I started to say I did not, when a faint noise stopped me. “Did you hear that?”
We listened to the quiet sound of a door creaking open, somewhere above us, then soft, stealthy footsteps descending. “Dr. Kavanagh is coming back!” I whispered.
“It’s not him,” Slade said. “That’s not his gait. And there are several people coming.”
I was so weary, my mind so disoriented by the darkness, that it took me a moment to think who they might be. “Lord Eastbourne and his men?”
Then I heard low, masculine voices with a foreign accent. Slade tensed beside me as a current of dread ran through both of us. He said, “I would prefer Lord Eastbourne.”
We stood up in the cage and waited helplessly. A yellow glare burst like a sun in the darkness. All I could see was that brilliant, radiating spot.

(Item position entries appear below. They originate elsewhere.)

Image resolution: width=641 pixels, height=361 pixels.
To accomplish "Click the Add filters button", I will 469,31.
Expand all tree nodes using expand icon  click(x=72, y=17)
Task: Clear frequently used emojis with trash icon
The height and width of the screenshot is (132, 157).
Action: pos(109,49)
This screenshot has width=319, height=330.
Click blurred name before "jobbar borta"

Slade and I raised our hands to shield our eyes as it drew nearer. Squinting, I perceived three figures approaching. One man held the lantern from which the light emanated. Another walked by his side. Each held a pistol aimed at Slade and me. The third man followed. My eyes adjusted as the two men in the lead stopped at the cage. I recognized their blond hair, their military bearing, the cold, classical handsomeness of one and the puffy, unwholesome face of the other. They moved apart, and the third man came to stand between them. Dressed in black, he seemed made of the same darkness as the shadows in the dungeon. His silver hair, his pale, hooded eyes, and his gold-rimmed spectacles gleamed with a light of their own.

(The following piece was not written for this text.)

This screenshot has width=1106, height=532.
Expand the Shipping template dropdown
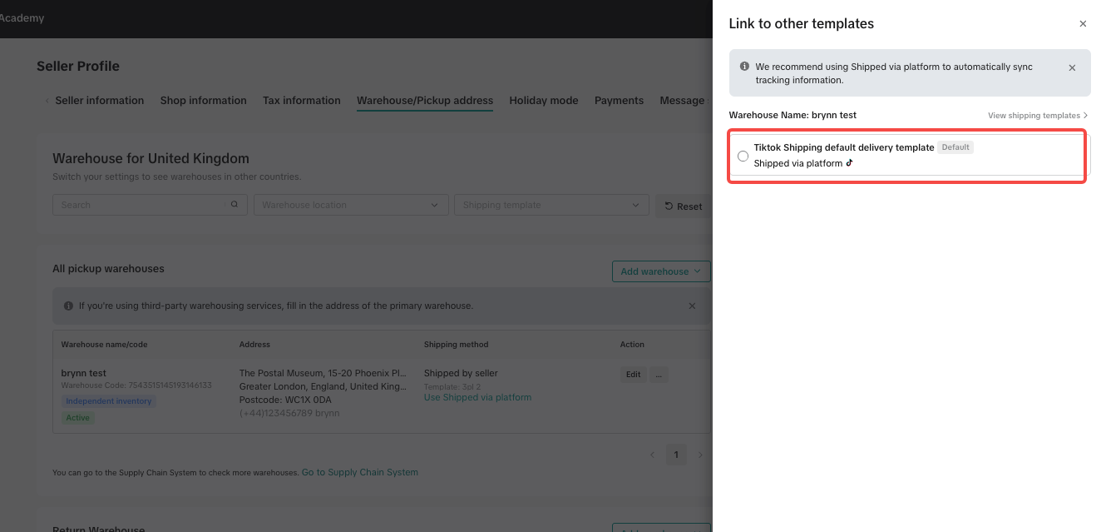[551, 205]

It was Wilhelm Stieber and his two Prussian soldiers.
Terror stabbed deep into my heart, which pounded so hard that my ears filled with the sound of my blood roaring. My bowels turned to water; my lungs contracted; I felt weak with cold, sickening despair. All our running to keep one step ahead of Stieber had been futile. He had caught up with us at the worst possible time.

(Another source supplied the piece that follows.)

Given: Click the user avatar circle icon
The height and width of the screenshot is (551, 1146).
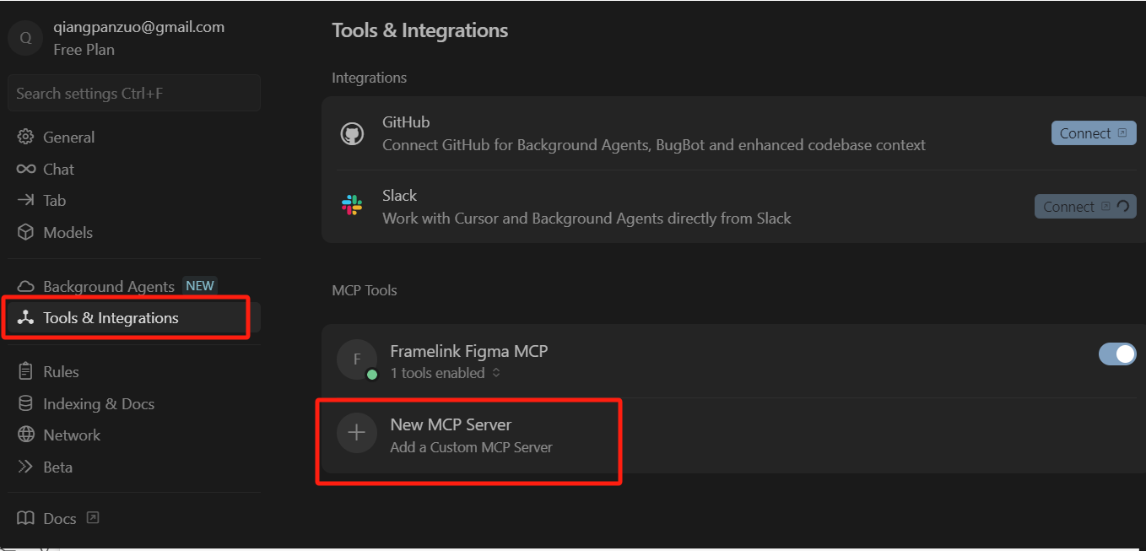Looking at the screenshot, I should 25,38.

A smile of gratification curved his cruel, sensual mouth. “Ivan Zubov,” he said to Slade. “But of course that is not your real name. The time for pretenses is long past. John Slade, what a pleasure to meet you again.”
I sensed the animosity Stieber bore toward Slade, a malicious presence that consumed the air, as threatening as the pistols that his men aimed at us. Slade stood firm, his shoulders squared, his head high. His own hatred for Stieber radiated like a hot, fierce energy from him toward his foe. The space around the two men crackled, as if two bolts of lightning had met.
“Wilhelm Stieber,” Slade said. “I could say that it’s a pleasure to see you, but that would be a lie.”
Stieber peered at me. “Ah, Miss Charlotte Bronte. How convenient to find you with Mr. Slade. You have spared me the trouble of tracking you down.” Evil cheer crinkled his smooth skin as he noticed the file lying on the floor of the cage and the lock with the two tiny notches we’d worked so long to make. “Did Dr. Kavanagh imprison you in this cage?”
“Yes,” Slade said.
Stieber chuckled. “He did me a favor.”